I found this while searching around. Hope it helps those in the future. Full artical found here http://www.off-road.com/trucks-4x4/tech/7677-bronco-tie-rod-conversion-20241.html

The full artical lists the part numbers needed from Advance Auto Parts

Now is the time to be certain that the body is centered on the front axle assembly by adjusting the length of the track arm, either by obtaining an adjustable track arm or by lowering the track arm mount on the frame or both. You will get less bump steer if you have a lifted vechile if the track arm and the drag link are as close to parallel as possible. Measure between the wheels at the front and the back to make sure that they are the same distance or slightly toed-in 1/4 to 3/8". Carefully measure the distance between the knuckles to determine what length tie rod you will need to end up with. Thread the short tie rod end and sleeve onto the long shaft leaving about a 3/8 gap between the ends.

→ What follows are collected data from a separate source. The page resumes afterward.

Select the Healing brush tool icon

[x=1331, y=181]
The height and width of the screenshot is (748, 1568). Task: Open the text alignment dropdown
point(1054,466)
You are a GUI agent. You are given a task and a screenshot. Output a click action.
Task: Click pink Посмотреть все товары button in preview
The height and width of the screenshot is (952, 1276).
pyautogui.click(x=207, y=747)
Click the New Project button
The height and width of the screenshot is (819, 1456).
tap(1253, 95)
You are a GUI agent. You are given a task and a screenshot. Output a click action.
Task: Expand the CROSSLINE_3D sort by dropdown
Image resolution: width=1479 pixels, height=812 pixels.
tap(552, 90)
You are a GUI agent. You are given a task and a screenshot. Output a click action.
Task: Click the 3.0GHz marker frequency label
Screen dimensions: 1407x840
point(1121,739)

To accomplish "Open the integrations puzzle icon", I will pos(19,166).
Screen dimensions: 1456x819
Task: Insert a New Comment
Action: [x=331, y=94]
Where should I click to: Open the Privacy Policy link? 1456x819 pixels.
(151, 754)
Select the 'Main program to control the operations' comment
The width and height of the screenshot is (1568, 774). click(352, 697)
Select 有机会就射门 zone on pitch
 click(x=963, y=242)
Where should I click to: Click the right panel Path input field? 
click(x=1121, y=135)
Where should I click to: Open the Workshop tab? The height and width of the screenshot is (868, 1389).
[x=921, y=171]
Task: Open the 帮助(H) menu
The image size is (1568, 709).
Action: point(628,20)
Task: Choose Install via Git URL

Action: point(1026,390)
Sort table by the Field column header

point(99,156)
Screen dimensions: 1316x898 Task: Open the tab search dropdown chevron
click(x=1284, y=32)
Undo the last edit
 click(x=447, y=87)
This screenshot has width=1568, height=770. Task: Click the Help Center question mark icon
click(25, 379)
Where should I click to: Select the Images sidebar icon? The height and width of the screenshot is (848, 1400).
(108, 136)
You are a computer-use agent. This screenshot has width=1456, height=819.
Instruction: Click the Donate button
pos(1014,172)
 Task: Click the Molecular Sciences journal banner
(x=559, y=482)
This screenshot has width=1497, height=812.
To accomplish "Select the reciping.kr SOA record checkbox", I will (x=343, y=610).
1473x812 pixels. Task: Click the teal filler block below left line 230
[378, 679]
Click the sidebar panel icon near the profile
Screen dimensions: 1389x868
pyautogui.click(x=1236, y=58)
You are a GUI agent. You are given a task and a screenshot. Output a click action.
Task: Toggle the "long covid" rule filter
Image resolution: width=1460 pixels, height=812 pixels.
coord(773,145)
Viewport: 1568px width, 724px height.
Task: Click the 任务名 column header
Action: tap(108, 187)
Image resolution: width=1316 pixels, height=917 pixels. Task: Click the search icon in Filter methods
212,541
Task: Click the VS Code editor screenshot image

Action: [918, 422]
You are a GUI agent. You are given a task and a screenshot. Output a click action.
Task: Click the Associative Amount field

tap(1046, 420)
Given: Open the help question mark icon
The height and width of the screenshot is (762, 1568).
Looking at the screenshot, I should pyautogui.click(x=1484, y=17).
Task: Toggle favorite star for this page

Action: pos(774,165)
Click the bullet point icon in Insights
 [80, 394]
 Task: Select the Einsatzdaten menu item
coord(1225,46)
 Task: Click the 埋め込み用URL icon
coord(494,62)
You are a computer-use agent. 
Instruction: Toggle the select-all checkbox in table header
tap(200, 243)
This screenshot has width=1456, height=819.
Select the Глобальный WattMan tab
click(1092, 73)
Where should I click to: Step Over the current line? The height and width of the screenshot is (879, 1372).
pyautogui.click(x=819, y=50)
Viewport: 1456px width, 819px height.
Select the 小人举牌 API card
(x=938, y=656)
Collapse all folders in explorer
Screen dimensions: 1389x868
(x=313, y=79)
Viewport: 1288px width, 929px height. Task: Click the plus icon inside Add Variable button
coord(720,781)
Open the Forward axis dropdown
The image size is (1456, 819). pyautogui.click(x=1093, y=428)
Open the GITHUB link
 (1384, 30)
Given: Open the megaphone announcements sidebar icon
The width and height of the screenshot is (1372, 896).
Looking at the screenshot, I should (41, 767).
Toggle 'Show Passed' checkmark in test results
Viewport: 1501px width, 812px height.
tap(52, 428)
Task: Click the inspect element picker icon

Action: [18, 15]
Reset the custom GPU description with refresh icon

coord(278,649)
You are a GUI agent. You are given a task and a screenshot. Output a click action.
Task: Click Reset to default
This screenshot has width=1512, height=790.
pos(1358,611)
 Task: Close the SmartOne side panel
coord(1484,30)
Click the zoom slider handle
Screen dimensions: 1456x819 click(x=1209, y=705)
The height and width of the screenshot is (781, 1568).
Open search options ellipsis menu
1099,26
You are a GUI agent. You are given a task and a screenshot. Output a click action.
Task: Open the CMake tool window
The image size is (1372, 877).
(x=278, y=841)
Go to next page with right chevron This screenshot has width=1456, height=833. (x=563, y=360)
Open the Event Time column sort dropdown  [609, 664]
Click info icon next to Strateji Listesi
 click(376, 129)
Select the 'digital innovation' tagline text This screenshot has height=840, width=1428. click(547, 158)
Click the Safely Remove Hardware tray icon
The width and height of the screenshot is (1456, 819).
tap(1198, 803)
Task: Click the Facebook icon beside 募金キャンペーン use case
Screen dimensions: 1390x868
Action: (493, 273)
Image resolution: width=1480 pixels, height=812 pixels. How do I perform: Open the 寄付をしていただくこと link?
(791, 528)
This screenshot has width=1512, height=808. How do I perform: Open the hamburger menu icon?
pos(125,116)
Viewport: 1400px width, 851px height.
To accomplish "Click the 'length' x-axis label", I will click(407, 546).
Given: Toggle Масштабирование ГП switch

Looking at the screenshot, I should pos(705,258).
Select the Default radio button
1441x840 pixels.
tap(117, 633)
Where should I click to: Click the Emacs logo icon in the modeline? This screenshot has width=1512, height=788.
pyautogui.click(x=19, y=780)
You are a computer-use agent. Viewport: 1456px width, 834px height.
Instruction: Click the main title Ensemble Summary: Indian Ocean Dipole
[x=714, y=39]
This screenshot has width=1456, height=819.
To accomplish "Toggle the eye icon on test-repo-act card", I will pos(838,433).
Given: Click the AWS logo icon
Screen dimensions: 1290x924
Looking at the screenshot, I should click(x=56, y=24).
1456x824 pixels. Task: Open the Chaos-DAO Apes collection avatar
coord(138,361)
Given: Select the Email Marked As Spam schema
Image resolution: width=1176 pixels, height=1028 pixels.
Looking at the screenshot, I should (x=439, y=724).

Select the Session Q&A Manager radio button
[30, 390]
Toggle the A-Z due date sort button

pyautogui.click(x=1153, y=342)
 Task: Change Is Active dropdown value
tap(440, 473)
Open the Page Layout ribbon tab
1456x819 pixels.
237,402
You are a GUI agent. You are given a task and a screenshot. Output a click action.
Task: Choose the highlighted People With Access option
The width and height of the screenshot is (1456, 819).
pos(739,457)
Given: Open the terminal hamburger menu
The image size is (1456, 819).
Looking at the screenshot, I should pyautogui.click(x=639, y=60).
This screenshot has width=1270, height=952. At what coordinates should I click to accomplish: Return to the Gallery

Allow for a 3/8 or so gap on the long end when you mark the position of the cut.

Cut off the left hand tie rod end and have shaft threaded 1" 18 pitch left hand thread, most machine shops won't have a die to do this job so you will have to ask to have it threaded on a lathe using a procedure called "single pointing" in otherwords cutting the threads on the lathe with a cutting tip. Once you have had the long shaft threaded on the end that you cut off you will have threads on both ends of the shaft and will be able to replace the tie rod ends whenever they wear out and not have to replace the long end anymore. Start the sleeve 2 turns on the shaft and then start the tie rod end 2 turns into the other end of the sleeve, then turn the sleeve about 28 turns counter-clockwise while holding both shafts in place. Do the same for the other end. Install the complete tie rod assembly to the knuckles and tighten the nut and install cotter pins. Take the time to center the steering wheel by turning it from left to right and counting the turns, remove the wheel and reinstall so that it is centered with equal turns from lock to lock from center - mark it for future reference.